---
title: "Two and Three Factor ANOVA"
output:
html_document: default
html_notebook: default
pdf_document: default
---
# Two-way between subjects ANOVA
In factorial between-subjects designs, subjects are assigned to groups that represent a factorial combination of the levels of more than one factor. Let's assume we have two factors. The first factor, we will call **Biofeedback**, has two levels: **present, absent**, and the second factor, **Drug**, also has two levels, **present, absent**. Twenty subjects are randomly assigned to one of four groups, and the dependent measure is blood pressure.
```{r}
bloodpressure <- c(158,163,173,178,168,188,183,198,178,193,
186,191,196,181,176,185,190,195,200,180)
biofeedback <- factor(c(rep("present",10),rep("absent",10)))
drug <- factor(rep(c(rep("present",5),rep("absent",5)),2))
bpdata <- data.frame(bloodpressure, biofeedback, drug)
print(bpdata)
summary(bpdata)
interaction.plot(biofeedback, drug, bloodpressure)
```
The two-way ANOVA tests three omnibus effects: the main effect of each factor, and the interaction
effect between the two factors. The full model is therefore that each observation $Y_{ijk}$ (the $i$th subject in the $j$th level of $\alpha$ and the $k$th level of $\beta$) is made up of a grand mean $\mu$, the main effect of biofeedback ($\alpha_{j}$), the main effect of drug ($\beta_{k}$) and the interaction effect of blood pressure by drug $(\alpha\beta_{jk})$, plus unaccounted for variance ($\epsilon_{ijk}$):
$$
Y_{ijk} = \mu + \alpha_{j} + \beta_{k} + (\alpha\beta)_{jk} + \epsilon_{ijk}
$$
Since there are three omnibus tests, there are three restricted models --- one for each effect. The full model is alway the same:
$$
\begin{eqnarray}
full: &Y_{ijk} &= \mu + \alpha_{j} + \beta_{k} + (\alpha\beta)_{jk} + \epsilon_{ijk}\\
biofeedback: &Y_{ijk} &= \mu + \beta_{k} + (\alpha\beta)_{jk} + \epsilon_{ijk}\\
drug: &Y_{ijk} &= \mu + \alpha_{j} + (\alpha\beta)_{jk} + \epsilon_{ijk}\\
(biofeedback) (drug): &Y_{ijk} &= \mu + \alpha_{j} + \beta_{k} + \epsilon_{ijk}
\end{eqnarray}
$$
Note how each effect is tested using a restricted model that omits the parameter associated with that effect. Another way of saying this: If there is no main effect of biofeedback, then the $\alpha$ parameter should be zero. If this is true, the restricted model (that doesn't contain $\alpha$), should not fit the data significantly worse than the full model that includes $\alpha$.
## Main effects
Each test of a main effect of a factor is a test of whether there is an effect of that factor on the dependent variable when the data are averaged over the levels of the other factor. Is there an effect of biofeedback, when we average over (essentially ignoring) the levels of the drug factor?
## Interaction Effect
The interaction effect is a test of whether the effect of one factor (e.g. biofeedback) on the dependent variable is \emph{different} depending on the level of the other factor (e.g. drug). Another way of saying this, is that if the effects of the two factors (biofeedback and drug) are simply additive, then there will be no interaction effect. So an interaction effect, if present, reflects the extent to which there is a non-linear (multiplicative) effect of the two factors together.

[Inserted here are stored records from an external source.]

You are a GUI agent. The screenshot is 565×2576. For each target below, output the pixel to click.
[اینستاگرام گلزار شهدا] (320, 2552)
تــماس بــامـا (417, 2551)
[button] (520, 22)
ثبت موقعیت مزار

This can be seen in the example data above. The effect of biofeedback alone is to reduce blood pressure from 190 (when neither biofeedback nor drug are present), to 188. This reflects a decrease of 2 units of blood pressure. The effect of drug alone is to reduce blood pressure from 190 to 186 (a reduction of 4 units). If there was no interaction effect, then when both biofeedback and drug are present their effects should simply sum, and reduce blood pressure by 6 units (to 194). In fact, when both a present, blood pressure is reduced to 168, a much larger reduction.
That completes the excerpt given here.